WHAT TO WORK ON |
Copy the records word for word, beginning at the line that contains "Click the Additional pick(s) price header" and continuing through the last line of the records. Leave out the pictures.

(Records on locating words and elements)
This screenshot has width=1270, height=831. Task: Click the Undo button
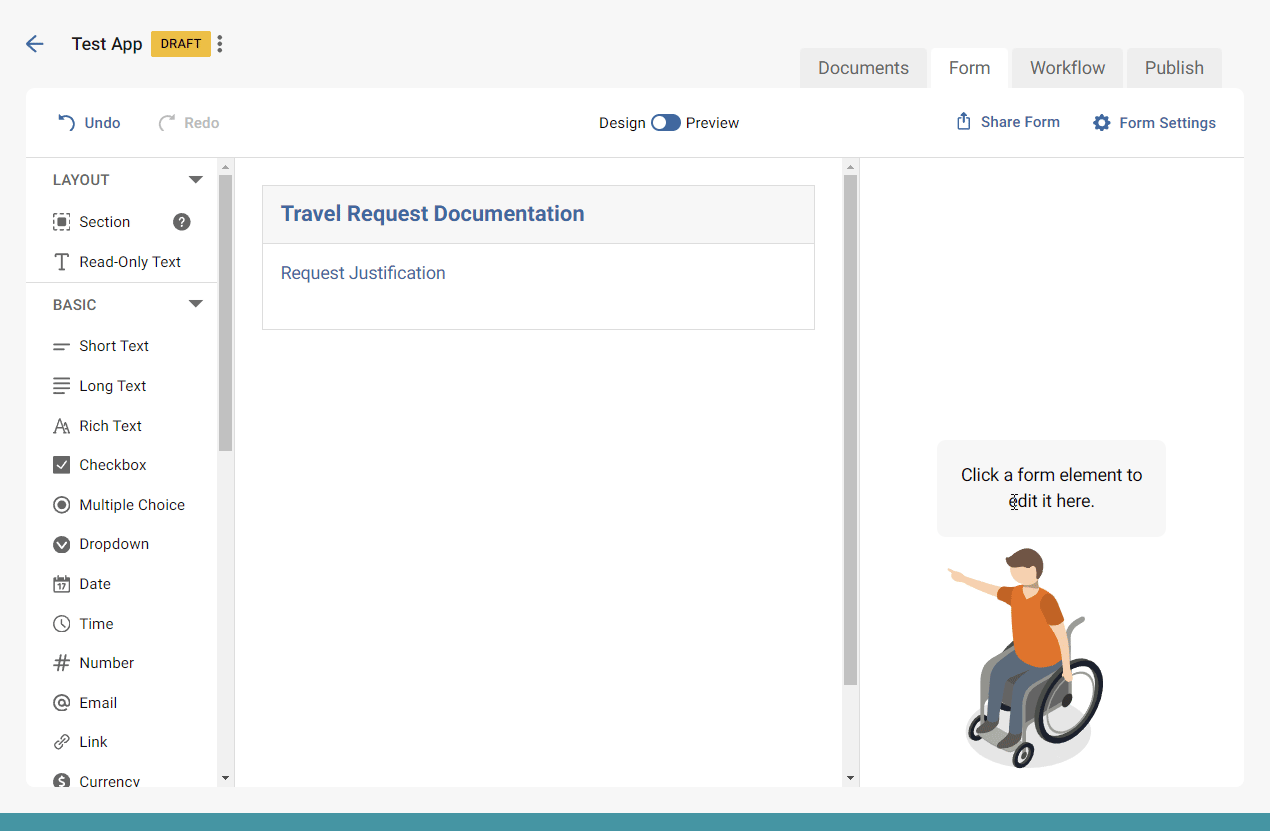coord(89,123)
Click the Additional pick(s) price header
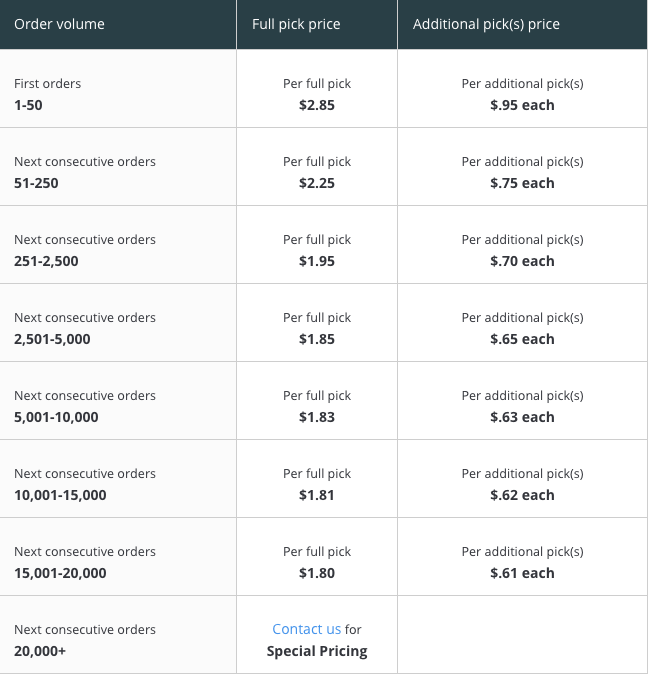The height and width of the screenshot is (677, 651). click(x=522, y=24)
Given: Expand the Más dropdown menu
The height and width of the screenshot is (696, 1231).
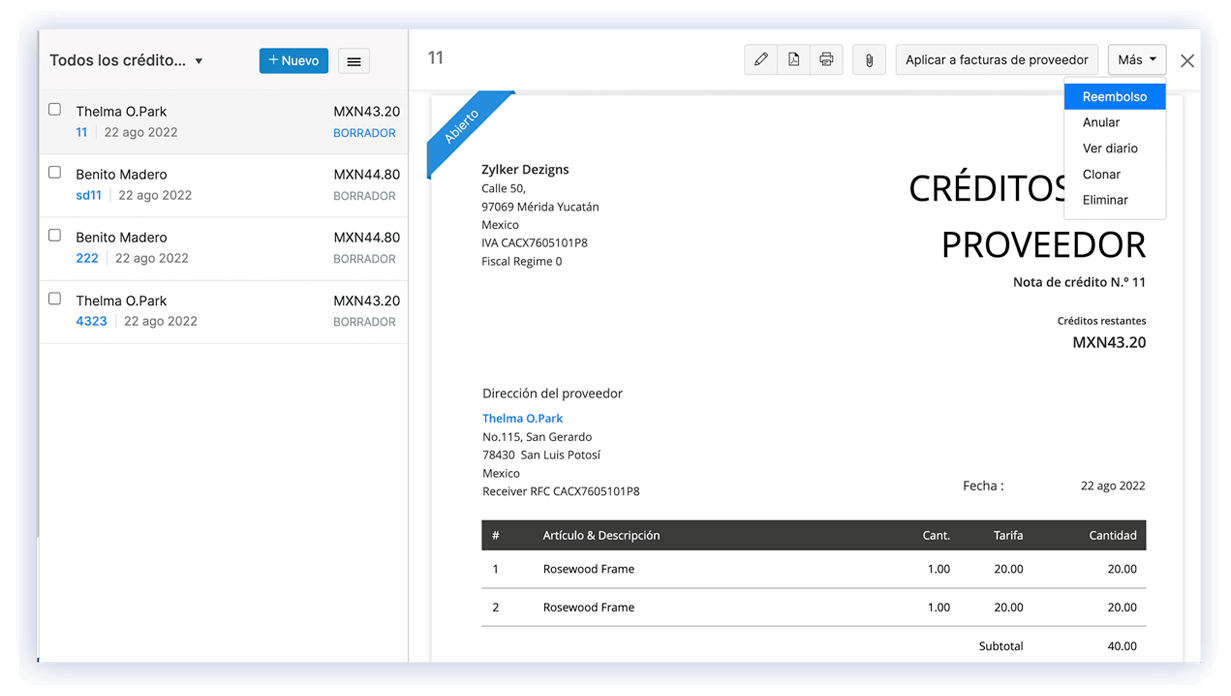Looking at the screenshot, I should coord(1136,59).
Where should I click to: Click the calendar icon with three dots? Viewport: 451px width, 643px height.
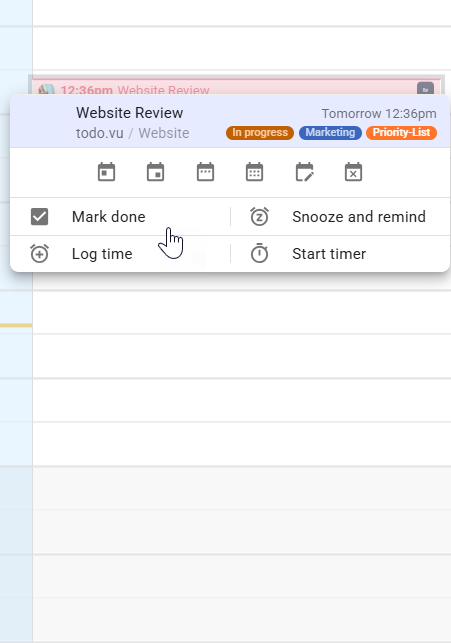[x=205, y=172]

CORRECT OUTPUT |
Click the Additional pick(s) price header
The height and width of the screenshot is (677, 651). click(x=522, y=24)
Given: Expand the Más dropdown menu
The height and width of the screenshot is (696, 1231).
Looking at the screenshot, I should coord(1136,59).
Where should I click to: Click the calendar icon with three dots? Viewport: 451px width, 643px height.
[x=205, y=172]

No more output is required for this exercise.